Sukha is a Sanskrit word that is often translated as “bliss” or “happiness.” It resonates with me because it also means “good space,” both internally and externally, which is a beautifully succinct way to describe the effects of yoga, meditation and Ayurveda. I love being a guide for clients toward manifesting their highest vision for themselves! ~Contact me to schedule a FREE 20 minute conversation about this transformative work~

I began practicing yoga and meditation in 2002 and have been teaching for over a decade. The call to teach yoga was just that: a calling that continues to be a joy and inspire me. Upon completing teacher training at the Kripalu Center for Yoga and Health, I taught in the San Francisco Bay Area, in New Mexico, and around Massachusetts where I currently live with my daughter and family. Here's an article published in Voyager Magazine about my journey. 

I have a private practice in Belmont & Northampton, MA. where I see clients individually and as an associate with Leading Minds Executive Coaching and psychiatrist Dr. David Brendel. I've had the pleasure of witnessing the profound results that come from personalized mindfulness, Ayurveda and yoga practices as clients reach their professional and personal goals.  

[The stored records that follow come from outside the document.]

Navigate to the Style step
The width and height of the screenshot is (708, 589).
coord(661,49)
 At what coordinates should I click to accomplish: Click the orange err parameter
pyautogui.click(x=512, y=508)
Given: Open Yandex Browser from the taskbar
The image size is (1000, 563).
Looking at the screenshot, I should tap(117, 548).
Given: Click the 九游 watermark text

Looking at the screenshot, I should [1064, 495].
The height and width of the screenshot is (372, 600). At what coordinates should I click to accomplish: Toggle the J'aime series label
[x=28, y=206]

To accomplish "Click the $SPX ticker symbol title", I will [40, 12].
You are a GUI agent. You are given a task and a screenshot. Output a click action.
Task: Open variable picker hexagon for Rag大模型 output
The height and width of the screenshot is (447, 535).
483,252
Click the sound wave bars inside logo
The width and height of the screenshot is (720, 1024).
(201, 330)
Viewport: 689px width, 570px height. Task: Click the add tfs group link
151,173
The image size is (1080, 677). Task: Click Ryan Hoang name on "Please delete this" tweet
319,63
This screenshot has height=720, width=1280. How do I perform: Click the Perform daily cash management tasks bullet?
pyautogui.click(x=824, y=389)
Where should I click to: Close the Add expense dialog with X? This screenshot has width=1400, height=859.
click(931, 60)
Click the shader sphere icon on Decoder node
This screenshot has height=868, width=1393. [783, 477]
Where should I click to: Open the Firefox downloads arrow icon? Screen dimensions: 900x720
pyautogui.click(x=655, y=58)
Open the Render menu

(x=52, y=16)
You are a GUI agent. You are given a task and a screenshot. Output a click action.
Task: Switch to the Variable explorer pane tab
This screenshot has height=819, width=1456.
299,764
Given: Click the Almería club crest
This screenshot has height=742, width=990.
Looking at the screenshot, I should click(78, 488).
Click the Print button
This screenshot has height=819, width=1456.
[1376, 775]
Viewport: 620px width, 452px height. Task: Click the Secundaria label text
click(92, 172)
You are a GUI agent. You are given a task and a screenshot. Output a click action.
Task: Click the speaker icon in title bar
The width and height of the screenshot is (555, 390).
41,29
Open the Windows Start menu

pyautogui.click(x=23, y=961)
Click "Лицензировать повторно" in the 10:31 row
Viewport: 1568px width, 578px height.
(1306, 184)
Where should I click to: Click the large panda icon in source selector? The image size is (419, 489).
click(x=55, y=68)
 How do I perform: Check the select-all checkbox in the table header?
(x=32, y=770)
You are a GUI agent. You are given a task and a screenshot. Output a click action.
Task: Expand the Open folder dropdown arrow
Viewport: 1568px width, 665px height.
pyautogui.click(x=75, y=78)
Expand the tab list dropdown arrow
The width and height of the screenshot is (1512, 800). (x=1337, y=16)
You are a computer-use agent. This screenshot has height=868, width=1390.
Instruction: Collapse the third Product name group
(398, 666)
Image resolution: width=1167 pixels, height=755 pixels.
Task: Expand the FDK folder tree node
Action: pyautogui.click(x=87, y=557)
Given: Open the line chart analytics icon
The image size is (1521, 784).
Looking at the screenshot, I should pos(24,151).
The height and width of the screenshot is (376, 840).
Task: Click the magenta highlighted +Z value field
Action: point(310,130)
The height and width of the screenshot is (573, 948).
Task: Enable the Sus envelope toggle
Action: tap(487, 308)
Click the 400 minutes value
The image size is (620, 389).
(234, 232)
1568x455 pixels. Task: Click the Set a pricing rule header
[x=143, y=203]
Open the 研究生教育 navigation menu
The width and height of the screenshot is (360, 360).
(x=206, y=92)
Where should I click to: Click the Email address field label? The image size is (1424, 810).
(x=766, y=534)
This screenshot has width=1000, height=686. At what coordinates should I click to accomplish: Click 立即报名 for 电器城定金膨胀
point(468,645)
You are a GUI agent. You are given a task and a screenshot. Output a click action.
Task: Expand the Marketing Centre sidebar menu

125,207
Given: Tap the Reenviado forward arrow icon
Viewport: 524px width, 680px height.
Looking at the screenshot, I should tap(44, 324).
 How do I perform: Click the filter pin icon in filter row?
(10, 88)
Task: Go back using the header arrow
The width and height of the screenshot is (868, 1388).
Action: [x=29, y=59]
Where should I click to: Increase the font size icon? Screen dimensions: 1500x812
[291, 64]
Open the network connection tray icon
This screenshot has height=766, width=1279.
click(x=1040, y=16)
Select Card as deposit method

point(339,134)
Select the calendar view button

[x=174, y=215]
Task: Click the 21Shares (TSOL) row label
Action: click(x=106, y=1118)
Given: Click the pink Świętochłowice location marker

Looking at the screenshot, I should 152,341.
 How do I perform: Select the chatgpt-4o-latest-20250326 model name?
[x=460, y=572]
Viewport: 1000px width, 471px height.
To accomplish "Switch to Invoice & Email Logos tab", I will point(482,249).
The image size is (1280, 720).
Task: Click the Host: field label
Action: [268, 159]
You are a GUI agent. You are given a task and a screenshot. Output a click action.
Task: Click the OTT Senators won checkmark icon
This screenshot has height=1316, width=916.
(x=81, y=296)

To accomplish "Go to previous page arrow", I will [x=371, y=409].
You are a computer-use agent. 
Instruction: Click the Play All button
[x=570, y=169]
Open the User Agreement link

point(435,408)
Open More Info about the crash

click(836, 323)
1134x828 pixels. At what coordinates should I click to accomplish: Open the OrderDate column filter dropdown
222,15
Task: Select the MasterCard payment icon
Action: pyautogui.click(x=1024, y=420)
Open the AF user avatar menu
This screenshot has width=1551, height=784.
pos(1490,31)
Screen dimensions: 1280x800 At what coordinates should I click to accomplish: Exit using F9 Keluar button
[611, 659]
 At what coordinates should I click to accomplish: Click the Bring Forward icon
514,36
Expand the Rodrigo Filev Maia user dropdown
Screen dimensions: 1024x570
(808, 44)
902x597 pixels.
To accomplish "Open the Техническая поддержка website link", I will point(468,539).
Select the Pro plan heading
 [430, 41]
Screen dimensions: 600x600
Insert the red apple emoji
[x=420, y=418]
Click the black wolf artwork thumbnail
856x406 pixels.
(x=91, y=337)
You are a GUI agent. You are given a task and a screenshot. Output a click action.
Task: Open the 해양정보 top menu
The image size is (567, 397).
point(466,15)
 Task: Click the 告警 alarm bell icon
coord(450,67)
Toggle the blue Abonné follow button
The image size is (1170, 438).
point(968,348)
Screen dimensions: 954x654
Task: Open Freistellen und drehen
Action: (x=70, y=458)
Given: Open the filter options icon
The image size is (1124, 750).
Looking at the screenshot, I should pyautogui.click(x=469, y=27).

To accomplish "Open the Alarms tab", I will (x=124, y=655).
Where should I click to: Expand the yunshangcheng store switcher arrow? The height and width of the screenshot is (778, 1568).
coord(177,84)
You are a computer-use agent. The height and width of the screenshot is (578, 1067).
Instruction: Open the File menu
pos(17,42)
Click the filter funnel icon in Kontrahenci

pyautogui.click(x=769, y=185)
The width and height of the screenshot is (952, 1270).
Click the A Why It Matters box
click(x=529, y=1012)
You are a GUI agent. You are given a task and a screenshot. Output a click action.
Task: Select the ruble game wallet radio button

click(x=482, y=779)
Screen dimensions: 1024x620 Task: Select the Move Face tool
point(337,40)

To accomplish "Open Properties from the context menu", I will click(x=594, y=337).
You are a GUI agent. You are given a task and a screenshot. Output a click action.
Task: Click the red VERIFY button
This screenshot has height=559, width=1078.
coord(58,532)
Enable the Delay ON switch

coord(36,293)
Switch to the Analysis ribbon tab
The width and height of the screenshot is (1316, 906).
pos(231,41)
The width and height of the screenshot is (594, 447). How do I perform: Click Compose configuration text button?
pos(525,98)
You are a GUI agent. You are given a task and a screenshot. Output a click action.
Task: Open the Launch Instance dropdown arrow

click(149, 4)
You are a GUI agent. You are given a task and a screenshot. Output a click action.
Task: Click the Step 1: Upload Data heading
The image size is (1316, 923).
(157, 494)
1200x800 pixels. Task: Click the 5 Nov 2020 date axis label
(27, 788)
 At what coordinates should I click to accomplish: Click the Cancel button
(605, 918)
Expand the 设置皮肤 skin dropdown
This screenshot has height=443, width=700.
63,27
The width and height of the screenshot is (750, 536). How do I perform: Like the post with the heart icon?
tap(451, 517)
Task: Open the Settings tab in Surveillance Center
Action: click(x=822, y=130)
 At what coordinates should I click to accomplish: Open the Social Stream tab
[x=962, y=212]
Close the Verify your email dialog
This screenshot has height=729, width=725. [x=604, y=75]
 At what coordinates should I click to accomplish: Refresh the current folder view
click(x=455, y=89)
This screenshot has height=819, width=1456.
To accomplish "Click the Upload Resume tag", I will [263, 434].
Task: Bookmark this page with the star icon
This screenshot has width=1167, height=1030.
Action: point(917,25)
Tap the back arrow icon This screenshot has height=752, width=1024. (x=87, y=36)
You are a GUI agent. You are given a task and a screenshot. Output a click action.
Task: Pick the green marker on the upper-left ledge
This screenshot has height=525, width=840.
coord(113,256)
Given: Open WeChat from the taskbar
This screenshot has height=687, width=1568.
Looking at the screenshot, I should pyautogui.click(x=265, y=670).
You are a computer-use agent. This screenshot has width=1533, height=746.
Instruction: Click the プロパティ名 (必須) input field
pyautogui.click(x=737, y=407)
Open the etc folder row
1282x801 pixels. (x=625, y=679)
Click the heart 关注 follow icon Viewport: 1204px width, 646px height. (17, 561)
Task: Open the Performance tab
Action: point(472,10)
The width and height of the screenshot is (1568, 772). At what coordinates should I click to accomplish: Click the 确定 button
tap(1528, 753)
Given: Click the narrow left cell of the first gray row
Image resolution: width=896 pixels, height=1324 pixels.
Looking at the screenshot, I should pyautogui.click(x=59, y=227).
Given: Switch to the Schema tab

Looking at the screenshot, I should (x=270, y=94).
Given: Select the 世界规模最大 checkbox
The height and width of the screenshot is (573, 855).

I am a graduate of the Ayurvedic Institute where I studied with esteemed Ayurvedic physicians Dr. Vasant Lad, Dr. Claudia Welch, and Dr. Robert Svoboda. With over 1,000 hours of training in Ayurveda, I offer consultations, workshops, and infuse my yoga classes with the principles of Ayurveda .

Bodywork is an important component of healthcare, and treatments are traditionally recommended in Ayurvedic protocol. I completed 400 hours of massage therapy training at The World School for Massage and Holistic Healing Arts in San Francisco and I integrate bodywork into private sessions when appropriate.

I also worked as a mental health counselor in a Boston-area psychiatric hospital for four years. My approach to mental health is informed by both the western psychoanalytical model and by Ayurvedic psychology.  As we gain insight and let go of judgement toward ourselves and others, an organic baseline of compassion is unveiled. I have found that compassion coupled with mindfulness makes it possible to navigate the changing stream of thoughts, emotions and life's unpredictable circumstances with an inner calm and ease of well-being.